Tamagoyaki: MLIR-Native Equality Saturation
Sasha Lopoukhine (University of Cambridge), Jules Merckx (Ghent University), Sam Coward (University College London), Jianyi Cheng (University of Edinburgh), Bjorn De Sutter (Ghent University), Tobias Grosser (University of Cambridge)
Equality saturation (EqSat) is an expression rewriting technique based on efficiently representing equivalent expressions. In recent years, it has successfully been applied in many different domains. Applying EqSat on MLIR code, however, requires additional effort for converting rewrite patterns and IR to formats that are understood by external tools. We present Tamagoyaki, an MLIR (and xDSL) framework to represent equivalences directly in your IR. Building on pdl, we apply rewrite patterns on this representation. By encoding equivalences explicitly in IR, we open the door to including more complex compiler passes in EqSat. As a case study, we replicate the core procedure of Herbie, a floating point accuracy optimizer, directly in MLIR. Additionally we show how Tamagoyaki can easily be applied to other MLIR projects such as CIRCT.
MLIR-RAJA: Bridging AI Models and HPC Performance Portability
Tai-Hsiang Peng (National Tsing Hua University, Taiwan), Hung-Ming Lai (National Tsing Hua University, Taiwan), Chun-Lin Huang (National Tsing Hua University, Taiwan), Wei-Shen Huang (National Tsing Hua University, Taiwan), Jenq-Kuen Lee (National Tsing Hua University, Taiwan)

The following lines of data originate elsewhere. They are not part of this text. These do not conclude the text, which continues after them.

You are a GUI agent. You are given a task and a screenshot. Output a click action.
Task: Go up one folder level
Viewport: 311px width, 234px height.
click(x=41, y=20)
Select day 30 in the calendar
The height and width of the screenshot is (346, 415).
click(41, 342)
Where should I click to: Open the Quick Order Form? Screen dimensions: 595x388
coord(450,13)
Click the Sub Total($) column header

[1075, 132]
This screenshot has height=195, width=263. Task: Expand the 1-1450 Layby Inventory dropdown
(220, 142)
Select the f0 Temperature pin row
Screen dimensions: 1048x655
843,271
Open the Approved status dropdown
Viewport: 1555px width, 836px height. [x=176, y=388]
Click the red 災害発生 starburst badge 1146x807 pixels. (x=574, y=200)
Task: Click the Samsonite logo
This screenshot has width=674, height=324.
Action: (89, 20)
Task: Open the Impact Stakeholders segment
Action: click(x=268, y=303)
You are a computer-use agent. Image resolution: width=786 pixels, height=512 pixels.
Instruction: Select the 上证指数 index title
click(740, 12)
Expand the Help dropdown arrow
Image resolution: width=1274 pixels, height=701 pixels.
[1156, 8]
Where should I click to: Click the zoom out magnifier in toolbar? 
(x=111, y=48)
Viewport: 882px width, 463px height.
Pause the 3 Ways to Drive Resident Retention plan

RAJA, originally developed by Lawrence Livermore National Lab, is a C++ template library widely used in High-Performance Computing (HPC). It ensures that code can run efficiently on different hardware, such as CPUs and GPUs, without needing to be rewritten. At the same time, AI models are becoming essential tools for modern scientific discovery. To connect these two worlds, we introduce MLIR-RAJA, a MLIR dialect that links high-level AI frameworks with the performance benefits of RAJA. Our work defines a specific RAJA Dialect in MLIR to build an automated end-to-end flow, capable of translating AI models directly into optimized RAJA C++. This solution eliminates the barrier between AI development and HPC execution, enabling the automatic generation of portable code for AI Models. Experimental results demonstrate that our structure-aware optimizations achieve significant improvement in sequential execution over baseline. Furthermore, these performance gains extend to OpenMP-enabled parallel execution. Finally, we flow MLIR RAJA dialects into LLVM to utilize a variety of backends to support MLIR RAJA computations.
Training-Aware Compilation with MLIR for Custom AI Accelerators
Mriganka Bezbaruah (CDAC), Akshay K (CDAC), Prachi Pandey (CDAC)
This session presents the design of a training-aware compilation flow built using MLIR-based infrastructure for lowering PyTorch models toward accelerator-oriented intermediate representations. While many compilation pipelines focus primarily on inference, enabling full training requires handling both forward execution and backward gradient computation within the same framework. The talk explains how models are traced to obtain computation graphs, how forward and backward passes are compiled within a unified pipeline, and how parameter updates and memory dependencies are handled across training iterations. The session focuses on operator mapping strategies and practical considerations when compiling forward and backward graphs consistently in an MLIR-based flow.